Chemical modification implicates arginine residues of the Cerebratulus lacteus neurotoxin B-IV in biological activity. In the present study, we used site-directed mutagenesis to assess the functional contributions of each of these residues. Panels of mutants at each site have been constructed by polymerase chain reaction and recombinant proteins expressed and purified to homogeneity using an Escherichia coli expression system developed in this laboratory. All substitutions for Arg-17 (Gln, Ala, or Lys) yield proteins having undetectable levels of activity, while charge neutralizing replacement of Arg-25 (R25Q) causes a 400-fold reduction in specific toxicity.
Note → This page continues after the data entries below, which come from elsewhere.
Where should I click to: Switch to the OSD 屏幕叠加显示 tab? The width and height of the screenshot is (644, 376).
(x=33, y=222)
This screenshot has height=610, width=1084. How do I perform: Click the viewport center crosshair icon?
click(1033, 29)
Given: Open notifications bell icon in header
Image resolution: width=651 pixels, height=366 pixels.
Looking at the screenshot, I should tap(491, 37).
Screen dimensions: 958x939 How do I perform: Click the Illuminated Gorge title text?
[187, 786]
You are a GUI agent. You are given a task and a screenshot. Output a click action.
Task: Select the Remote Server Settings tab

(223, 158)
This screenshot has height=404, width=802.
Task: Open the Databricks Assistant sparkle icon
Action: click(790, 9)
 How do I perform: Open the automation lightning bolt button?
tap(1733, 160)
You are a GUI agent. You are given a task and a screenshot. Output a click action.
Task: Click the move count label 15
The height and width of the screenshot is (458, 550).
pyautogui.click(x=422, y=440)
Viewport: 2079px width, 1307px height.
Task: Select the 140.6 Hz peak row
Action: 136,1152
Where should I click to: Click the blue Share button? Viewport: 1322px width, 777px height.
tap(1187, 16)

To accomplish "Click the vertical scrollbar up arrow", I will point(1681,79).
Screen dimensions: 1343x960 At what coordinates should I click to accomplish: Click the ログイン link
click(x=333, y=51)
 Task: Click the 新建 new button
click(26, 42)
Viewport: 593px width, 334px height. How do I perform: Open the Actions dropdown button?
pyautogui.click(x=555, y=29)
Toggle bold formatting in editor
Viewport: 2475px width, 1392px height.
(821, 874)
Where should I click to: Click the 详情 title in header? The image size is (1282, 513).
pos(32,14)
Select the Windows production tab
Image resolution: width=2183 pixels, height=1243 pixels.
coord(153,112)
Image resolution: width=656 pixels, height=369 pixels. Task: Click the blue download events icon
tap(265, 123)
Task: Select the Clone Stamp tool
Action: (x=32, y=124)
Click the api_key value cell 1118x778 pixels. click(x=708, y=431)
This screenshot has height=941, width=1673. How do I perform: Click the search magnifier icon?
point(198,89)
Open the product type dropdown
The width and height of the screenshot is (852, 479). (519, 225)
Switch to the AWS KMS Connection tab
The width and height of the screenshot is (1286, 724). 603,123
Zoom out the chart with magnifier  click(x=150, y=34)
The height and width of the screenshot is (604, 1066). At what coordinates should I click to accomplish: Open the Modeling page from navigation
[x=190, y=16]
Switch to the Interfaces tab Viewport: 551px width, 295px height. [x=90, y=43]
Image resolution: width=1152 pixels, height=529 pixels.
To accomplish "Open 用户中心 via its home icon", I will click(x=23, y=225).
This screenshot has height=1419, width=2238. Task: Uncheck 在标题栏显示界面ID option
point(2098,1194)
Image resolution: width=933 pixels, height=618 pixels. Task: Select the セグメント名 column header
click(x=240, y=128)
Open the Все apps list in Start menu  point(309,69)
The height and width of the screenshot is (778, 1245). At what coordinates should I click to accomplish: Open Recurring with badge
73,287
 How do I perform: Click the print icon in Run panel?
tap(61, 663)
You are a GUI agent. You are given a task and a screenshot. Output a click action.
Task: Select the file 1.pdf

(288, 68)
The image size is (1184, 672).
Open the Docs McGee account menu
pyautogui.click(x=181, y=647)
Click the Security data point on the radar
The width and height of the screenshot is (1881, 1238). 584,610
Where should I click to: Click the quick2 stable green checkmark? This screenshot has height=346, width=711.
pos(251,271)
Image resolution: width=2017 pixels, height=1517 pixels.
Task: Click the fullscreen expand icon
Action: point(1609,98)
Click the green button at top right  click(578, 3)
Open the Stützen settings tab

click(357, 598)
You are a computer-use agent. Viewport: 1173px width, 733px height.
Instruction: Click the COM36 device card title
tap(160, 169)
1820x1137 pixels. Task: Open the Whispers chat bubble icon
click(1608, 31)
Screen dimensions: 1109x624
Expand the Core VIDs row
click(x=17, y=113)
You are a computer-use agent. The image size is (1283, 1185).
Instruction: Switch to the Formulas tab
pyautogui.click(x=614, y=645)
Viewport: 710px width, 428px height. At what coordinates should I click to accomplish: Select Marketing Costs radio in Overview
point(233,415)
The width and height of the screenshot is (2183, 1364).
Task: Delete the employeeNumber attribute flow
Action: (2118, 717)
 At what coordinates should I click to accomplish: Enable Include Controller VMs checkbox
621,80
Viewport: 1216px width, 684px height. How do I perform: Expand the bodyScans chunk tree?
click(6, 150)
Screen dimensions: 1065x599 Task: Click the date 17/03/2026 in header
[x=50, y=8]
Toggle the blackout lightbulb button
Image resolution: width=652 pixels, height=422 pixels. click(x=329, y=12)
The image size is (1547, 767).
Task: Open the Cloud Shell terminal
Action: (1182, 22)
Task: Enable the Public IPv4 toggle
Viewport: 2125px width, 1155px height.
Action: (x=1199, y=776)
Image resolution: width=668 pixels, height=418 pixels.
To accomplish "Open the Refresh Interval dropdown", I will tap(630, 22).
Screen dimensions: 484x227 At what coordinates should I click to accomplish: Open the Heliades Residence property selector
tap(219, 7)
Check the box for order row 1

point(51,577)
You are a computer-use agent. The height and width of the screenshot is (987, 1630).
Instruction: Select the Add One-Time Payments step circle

However, the R25K mutein is almost as active as natural toxin. Circular dichroism spectroscopy indicates that there are no major conformational changes in any of these muteins. These results therefore demonstrate the requirement for a guanidinium group at position 17, and a positive charge at position 25. NMR analyses (Hansen, P. E., Kem, W. R., Bieber, A. L., and Norton, R. S. (1992) Eur. J. Biochem. 210, 231-240) reveal neurotoxin B-IV to contain two antiparallel alpha-helices, which together include 57% of the sequence. Both Arg-17 and Arg-25 lie on the same face of the N-terminal helix (residues 13-26), as do the carboxyl groups of Glu-13 and Asp-21. However, charge neutralizing mutations of the latter two sites have no effects on biological activity. Arg-34, situated near the N terminus of helix 2 (residues 33-49) is also important for activity, as its replacement by Gln or Ala diminishes activity by 20- and 80-fold, respectively. However, unlike Arg-17 and Arg-25, thermal denaturation experiments suggest that R34Q may be structurally destabilized relative to wild-type B-IV.